Calculate the 2-port network for a series inductance.

Parameters:
  • freqs – The frequencies at which to calculate network data (Hz).

  • inductance – The inductance (H).

Keyword Arguments:

r0 – The reference impedance for the network (Ohms). Default: 50 Ohms.

Returns:

The network corresponding to a series inductance, inductance, calculated at the given frequencies, freqs.

pychopmarg.utility.sparams.sDieLadderSegment(freqs: ndarray[Any, dtype[Real]], trip: tuple[float, float, float]) Network[source]

Calculate one segment of the on-die parasitic ladder network.

Parameters:
  • f – List of frequencies to use for network creation (Hz).

  • trip

    Triple containing:

    • R0: Reference impedance for network (Ohms).

    • Cd: Shunt capacitance (F).

    • Ls: Series inductance (H).

Returns:

Two port network for segment.

pychopmarg.utility.sparams.sPkgTline(f: ndarray[Any, dtype[Real]], r0: float, a1: float, a2: float, tau: float, gamma0: float, z_pairs: list[tuple[float, float]]) Network[source]

Return the 2-port network corresponding to a package transmission line, according to (93A-9:14).

Parameters:
  • f – Frequencies at which to calculate S-parameters (Hz).

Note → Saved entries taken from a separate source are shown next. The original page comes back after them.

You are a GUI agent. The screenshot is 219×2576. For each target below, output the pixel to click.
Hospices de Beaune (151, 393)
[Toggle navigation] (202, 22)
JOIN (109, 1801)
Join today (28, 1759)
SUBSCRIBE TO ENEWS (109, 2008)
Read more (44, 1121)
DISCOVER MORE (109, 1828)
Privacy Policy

  • r0 – System reference impedance (Ohms).

  • a1 – First polynomial coefficient (sqrt_ns/mm).

  • a2 – Second polynomial coefficient (ns/mm).

  • tau – Propagation delay (ns/mm).

  • gamma0 – Propagation loss constant (1/mm).

  • z_pairs

    List of pairs defining the T-line segments, each containing:

    • zc: Characteristic impedance of segment (Ohms).

    • zp: Length of segment (mm).

Returns:

2-port network equivalent to package transmission line.